OUR PAST IS A VEIL TO THE PURPOSE OF OUR LIVES
The reason why it’s important to keep the past in mind is to understand as a witness the way God works through pain, suffering, and adversity. But the past isn’t the dictionary of our soul— our past is the veil in which, when removed, reveals the true beauty in believing there is more to this life and its agonies than merely leaving the veil draped, mystifying the purpose for why we’re here. We’re not here to hold up facades or to be defined by our pain; we are here to come to know who we are through Jesus. With Jesus, we hold a higher purpose through our pain.
Everyone has a story to tell, and everyone’s past plays a significant role in the way we choose to move forward. The problem is, we cannot move forward if we choose to live in the past. This is why hindsight is a blessing: we’re able to look into the past to remember why our present is so important. The past isn’t meant for dwelling, but rather, to be a reference point for improvement.

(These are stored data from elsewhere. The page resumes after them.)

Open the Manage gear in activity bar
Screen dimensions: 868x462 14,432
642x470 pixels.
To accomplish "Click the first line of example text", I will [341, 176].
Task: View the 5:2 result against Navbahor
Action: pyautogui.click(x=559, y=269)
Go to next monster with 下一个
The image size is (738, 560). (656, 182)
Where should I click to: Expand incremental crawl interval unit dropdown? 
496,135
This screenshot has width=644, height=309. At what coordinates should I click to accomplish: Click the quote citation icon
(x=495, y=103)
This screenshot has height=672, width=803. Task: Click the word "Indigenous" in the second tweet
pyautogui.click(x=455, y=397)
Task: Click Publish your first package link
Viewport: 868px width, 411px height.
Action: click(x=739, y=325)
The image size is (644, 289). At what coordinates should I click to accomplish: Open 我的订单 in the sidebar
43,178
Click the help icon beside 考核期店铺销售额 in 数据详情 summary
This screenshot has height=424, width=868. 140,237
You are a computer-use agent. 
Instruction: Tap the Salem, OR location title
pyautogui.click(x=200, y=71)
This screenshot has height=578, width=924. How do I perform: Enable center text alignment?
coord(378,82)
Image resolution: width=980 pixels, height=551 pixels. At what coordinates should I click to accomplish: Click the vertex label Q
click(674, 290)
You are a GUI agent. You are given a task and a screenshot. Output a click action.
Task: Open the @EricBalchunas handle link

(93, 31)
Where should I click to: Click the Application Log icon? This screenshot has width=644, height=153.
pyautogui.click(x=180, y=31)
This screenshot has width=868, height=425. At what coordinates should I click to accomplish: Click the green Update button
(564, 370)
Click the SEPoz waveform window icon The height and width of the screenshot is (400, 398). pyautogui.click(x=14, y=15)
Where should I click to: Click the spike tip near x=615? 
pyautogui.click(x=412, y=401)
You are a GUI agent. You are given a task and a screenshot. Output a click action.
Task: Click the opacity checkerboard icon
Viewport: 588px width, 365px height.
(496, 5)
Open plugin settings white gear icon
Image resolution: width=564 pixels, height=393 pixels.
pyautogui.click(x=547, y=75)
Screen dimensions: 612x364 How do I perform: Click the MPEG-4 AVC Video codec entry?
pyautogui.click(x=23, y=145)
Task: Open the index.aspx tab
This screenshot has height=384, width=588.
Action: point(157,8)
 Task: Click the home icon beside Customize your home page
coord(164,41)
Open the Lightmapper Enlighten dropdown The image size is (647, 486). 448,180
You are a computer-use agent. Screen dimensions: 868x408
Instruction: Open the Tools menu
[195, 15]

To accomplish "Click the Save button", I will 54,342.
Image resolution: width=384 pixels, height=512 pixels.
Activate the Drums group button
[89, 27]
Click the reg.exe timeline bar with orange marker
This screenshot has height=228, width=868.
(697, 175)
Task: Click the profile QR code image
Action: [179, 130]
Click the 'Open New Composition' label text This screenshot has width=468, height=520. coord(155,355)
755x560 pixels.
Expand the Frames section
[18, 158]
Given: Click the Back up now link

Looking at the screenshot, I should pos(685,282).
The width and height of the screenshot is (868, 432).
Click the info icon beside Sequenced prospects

Our pain is a way of reminding us why we wouldn’t want to make the same mistakes again. Even doubt rather than belief is significant in pointing out why we are skeptical about one thing but more open to another. If we depend on circumstance, rather than placing hope in something beyond this life, then we set ourselves up for disappointment, constantly pleading for our present to live up to an expectation that it could never achieve.
THERE IS ONLY HOPE, THERE IS ONLY NOW
This is life when our past controls us, when we refuse to learn from the pain of our past rather than use the pain to clarify our present. This is disbelief in the face of a world that contends a purposeful life, where God uses our greatest hopes to help us reap the benefits of growing through the pain we experience; above a life where circumstance will never live up to our hopes. Here, we let go of the acrimony of the past and cling to the hope that God instills in us through Christ. Here, we experience His presence and come to know Him not only through Scripture, but through personal testimony, prayer, community, nature, and the sensations in our heart spirit reminding us we are not alone.
I am not my parents’ divorce, one of the most painful experiences of my existence. You, too, are not your worst pain. Through Christ, we are made stronger because of our pain and through our pain, and our Lord God promises we will never be alone, nor will we ever be forsaken (Deuteronomy 31:6).